This interview with Amir Zaki was conducted on September 16, 2019, in advance of his exhibition “Empty Vessel” at Orange Coast College’s Frank M. Doyle Arts Pavilion from Sept. 19–Dec. 5, 2019.
Christopher Michno: “Formal Matter,” the last body of work your exhibited at ACME (2017), referenced Modernist landscape photography in the West, and in California, especially Edward Weston. It also engaged with the discourse about photography’s truth claims — which has been an ongoing theme in your work from the beginning. Starting with the mid-century modern homes, which are very improbably perched on precipitous hillsides (“Spring Through Winter”), through to this new series on skate parks (“Empty Vessel”), you appear to address iconic images of California, but in a subversive way.
Do you see the work as a way to undermine or problematize notions of the California dream?
Amir Zaki: Maybe. The dream part is an interesting one. The photographs I make are essentially manifestations of my desires. It took me a while to figure that out, but basically that’s how I view what I’m doing digitally: I’m manifesting images of California, or wherever I am, which are about my desire — which means that if I happen upon this place that fits within this desire, I photograph it.
If I need to alter the image in post-production to make that better, I’ll do that. That’s how I view the idea of truth or the veracity of photography.
As far as the dreams, I don’t know what someone else’s notion of California is, so in that way, maybe I’m undermining someone else’s idea of California.
In regard to manifesting your desires, I’m interested in the gap between the reality and an idealized or “pure” experience. What motivates you to digitally alter your images?
So much of photography is about observation. I’m cultivating and fine-tuning that observational skill, which is often about finding interesting things that would be otherwise overlooked. And it’s not just the subject of the landscape but where my body is within the landscape.For example, with the Neutra homes, those photographs were about being underneath those structures. That’s not the point of view you’d normally see that photograph taken from. So these photographs emphasize the location of the subject, which is the viewer. The viewer becomes my set of eyes, and you now are in the position I was in.
Within these skate parks, a lot of what is both alienating, and I would hope, engaging about them is that the photographs are taken from positions that you’re in only when you’re inside of them. These are not from the perspective of the observer — the parents outside the fence looking in. That is a through-line in my work: where I am as the subject.
There are also never people in my photographs, and that allows you to become the subject. Any photograph with a person in it, immediately that person becomes the subject. But in my pictures, the viewer as the subject is a surrogate for me as the subject.

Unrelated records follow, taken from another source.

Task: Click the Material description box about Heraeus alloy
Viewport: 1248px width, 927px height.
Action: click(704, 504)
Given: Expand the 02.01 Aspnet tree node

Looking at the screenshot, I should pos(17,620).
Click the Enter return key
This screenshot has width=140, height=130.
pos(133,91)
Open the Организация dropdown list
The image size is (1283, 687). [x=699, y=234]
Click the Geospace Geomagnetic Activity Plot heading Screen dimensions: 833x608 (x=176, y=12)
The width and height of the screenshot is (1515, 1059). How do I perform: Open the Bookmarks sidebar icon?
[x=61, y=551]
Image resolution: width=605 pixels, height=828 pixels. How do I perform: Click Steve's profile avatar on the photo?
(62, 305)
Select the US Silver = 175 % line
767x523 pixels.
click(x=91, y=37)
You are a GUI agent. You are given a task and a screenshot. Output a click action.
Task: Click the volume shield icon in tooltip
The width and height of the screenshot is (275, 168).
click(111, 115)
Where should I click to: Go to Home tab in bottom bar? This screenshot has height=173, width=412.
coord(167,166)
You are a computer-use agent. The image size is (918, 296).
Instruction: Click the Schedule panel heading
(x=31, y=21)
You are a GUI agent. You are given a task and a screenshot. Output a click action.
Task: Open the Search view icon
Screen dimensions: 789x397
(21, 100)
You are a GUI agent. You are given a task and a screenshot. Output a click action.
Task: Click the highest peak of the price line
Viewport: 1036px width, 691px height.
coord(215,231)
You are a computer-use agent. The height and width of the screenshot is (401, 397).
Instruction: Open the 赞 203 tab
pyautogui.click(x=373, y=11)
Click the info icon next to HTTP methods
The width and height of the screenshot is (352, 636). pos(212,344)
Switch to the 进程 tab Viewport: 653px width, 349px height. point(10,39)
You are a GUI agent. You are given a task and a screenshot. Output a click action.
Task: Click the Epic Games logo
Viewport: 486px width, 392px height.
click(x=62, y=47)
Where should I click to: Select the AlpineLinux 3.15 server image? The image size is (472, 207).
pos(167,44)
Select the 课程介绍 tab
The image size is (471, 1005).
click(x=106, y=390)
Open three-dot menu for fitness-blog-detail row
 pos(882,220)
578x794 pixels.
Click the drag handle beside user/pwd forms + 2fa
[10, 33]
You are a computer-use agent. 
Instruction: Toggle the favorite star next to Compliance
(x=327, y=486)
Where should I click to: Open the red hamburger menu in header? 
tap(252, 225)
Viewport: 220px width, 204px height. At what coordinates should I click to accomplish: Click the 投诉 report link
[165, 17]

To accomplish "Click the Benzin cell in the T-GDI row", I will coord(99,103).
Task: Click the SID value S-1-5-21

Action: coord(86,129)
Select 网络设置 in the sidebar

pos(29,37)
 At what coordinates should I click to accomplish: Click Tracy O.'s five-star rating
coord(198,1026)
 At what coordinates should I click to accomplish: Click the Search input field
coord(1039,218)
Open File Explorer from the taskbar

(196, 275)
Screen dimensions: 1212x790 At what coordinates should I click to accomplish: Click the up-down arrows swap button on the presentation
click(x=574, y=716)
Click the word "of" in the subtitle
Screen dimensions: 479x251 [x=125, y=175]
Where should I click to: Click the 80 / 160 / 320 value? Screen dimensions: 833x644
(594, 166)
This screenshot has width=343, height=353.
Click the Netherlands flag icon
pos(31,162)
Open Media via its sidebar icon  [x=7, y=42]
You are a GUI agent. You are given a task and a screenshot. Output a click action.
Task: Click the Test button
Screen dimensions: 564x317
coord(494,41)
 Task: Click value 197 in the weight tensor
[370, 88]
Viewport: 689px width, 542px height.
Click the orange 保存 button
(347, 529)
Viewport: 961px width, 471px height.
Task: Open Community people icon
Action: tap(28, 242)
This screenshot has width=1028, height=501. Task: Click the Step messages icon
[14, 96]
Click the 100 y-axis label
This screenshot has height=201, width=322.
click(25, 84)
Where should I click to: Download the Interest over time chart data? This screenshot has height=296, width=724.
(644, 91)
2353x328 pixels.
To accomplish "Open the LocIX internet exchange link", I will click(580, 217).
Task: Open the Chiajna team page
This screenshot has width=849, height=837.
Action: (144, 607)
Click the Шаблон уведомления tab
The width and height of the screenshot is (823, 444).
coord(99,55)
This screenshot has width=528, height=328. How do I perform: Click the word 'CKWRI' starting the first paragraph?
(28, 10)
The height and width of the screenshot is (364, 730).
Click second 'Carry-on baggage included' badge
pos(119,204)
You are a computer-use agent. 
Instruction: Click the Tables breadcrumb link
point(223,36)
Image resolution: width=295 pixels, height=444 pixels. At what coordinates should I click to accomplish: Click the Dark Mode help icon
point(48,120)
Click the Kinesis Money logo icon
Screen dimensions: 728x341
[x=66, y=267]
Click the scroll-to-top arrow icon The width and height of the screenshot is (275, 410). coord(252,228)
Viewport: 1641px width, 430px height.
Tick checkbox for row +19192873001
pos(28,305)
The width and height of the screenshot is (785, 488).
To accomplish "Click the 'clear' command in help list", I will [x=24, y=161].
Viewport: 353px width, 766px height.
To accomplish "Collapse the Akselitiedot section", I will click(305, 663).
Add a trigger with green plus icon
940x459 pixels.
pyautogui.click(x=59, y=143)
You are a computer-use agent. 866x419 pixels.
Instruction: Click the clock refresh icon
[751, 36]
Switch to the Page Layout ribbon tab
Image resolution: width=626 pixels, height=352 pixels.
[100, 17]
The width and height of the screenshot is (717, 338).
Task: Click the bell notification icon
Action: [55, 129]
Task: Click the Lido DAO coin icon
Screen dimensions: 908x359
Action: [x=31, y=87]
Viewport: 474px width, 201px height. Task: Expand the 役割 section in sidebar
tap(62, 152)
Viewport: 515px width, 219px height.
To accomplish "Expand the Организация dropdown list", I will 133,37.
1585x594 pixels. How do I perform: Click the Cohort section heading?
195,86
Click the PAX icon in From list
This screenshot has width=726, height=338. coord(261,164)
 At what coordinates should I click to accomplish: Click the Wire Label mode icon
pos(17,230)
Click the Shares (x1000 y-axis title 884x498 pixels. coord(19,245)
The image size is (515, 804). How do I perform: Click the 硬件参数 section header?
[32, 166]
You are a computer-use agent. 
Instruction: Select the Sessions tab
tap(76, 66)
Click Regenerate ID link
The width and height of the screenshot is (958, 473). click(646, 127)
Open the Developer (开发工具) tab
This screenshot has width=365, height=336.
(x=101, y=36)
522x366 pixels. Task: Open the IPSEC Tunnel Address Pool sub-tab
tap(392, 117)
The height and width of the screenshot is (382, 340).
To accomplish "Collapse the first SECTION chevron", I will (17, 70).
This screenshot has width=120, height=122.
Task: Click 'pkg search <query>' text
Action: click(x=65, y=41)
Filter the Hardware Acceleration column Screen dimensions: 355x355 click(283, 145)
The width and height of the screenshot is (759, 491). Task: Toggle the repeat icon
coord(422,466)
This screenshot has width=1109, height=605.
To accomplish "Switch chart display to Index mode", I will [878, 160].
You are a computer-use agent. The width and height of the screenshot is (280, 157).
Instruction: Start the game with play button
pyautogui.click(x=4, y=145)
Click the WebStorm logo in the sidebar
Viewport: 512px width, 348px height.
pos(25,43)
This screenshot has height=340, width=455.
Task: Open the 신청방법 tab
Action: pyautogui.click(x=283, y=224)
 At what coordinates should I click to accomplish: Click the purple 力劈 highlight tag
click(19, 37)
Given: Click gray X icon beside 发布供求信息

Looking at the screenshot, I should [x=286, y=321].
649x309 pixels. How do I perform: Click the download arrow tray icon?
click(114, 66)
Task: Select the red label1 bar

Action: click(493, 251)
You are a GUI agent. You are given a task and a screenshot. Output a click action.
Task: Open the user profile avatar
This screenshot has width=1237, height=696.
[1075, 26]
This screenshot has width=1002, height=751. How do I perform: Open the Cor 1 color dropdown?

The scale of your photographs is immersive. There’s also a perceptual aspect that relates to how your digital alterations shape the viewer’s perception of the space, which seems related to how we experience and remember places. Our observation is bounded by time and position and our own perception and recollection. So when we return to a place, it’s not exactly the way we remember it.
Is that something you’re thinking about when you’re photographing, or is that just a by-product of the work?
It’s really important. This project actually started and hit a dead end four years ago when I was skating — again — in my middle age. I realized then how incredible skate parks are, architecturally and formally, but I couldn’t figure out how to make it work with all the people and fences. It dawned on me a couple of years later that I should show up early in the morning, which is when I want to photograph anyway.
I never know what I’m going to do in post-production, especially when I start a project. That comes through play. I go through lots of variations. For nine months, all this work was in black and white. At some point I decided to do it in color, and I became interested in the subtle variations of concrete.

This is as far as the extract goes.